So, how does one survive in a hurricane of food fads?  You survive by handling it like any other hurricane. You hunker down until the storm blows over, and while it’s blowing over, you do what you do best with the products that have been paying the bills for years.
The history of food marketing tells us that you can bet on a food fad coming in like a lion and going out like a lamb in a relatively short time. Don’t get sucked in by jumping into the fad to get a leg up on your competition. Save your efforts and your treasure instead of dissipating them on a fad that may not last more than a couple of years.
Yes, your sales may take a hit in the short term, but at least you won’t exacerbate your losses by gambling more of your resources and taking your focus off your core businesses and your core competencies. Absorb your losses, spend your money on promotions or anything else that continues to move your product at whatever pace you can until the storm blows over. Have faith in the products that have built your company. Have faith in your production capabilities, your sales force, your marketing professionals and your customer’s good sense. Don’t get overextended. If, in defiance of history, the “hurricane” doesn’t blow over and the fad becomes permanent, there will be time enough and money enough to catch up.
Remember the keys to success in new product development, something we believe many bakery manufacturers have lost sight of in trying to ride the wave of a food fad:
•Stick to your core competencies. Fill the gap in the market instead of riding someone else’s bandwagon.

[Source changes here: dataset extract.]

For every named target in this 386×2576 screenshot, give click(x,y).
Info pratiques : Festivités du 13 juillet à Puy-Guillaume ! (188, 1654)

•Know your consumer cold. Products need to solve their problems, not yours.
•Innovation is paramount. Line extensions won’t generate the growth that the industry requires.
•Stop the hip shooting. Research, research, research. Too many products go to market on the basis of focus group endorsement or other qualitative methodology, or even worse, executive “gut feel.”
New, food-fad product entries generally lack most, if not all, of these keys to success, and that’s why they fail.
Editor’s Note: Based in Philadelphia, Nagle-Kyle Associates, Inc. specializes in delivering solutions for strategic growth for consumer packaged-goods companies throughout North America. For more information, call 267-238-3887.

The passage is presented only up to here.